Goal of the exercise »
Since only part of the records is wanted, repeat exactly the lines from the one containing "Image resolution: width=786" through the last line, both included.

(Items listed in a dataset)
=== Section Start ===
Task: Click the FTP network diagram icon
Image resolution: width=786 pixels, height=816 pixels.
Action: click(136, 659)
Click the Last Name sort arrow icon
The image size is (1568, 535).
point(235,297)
=== Section End ===
Written response »
Image resolution: width=786 pixels, height=816 pixels.
Action: click(136, 659)
Click the Last Name sort arrow icon
The image size is (1568, 535).
point(235,297)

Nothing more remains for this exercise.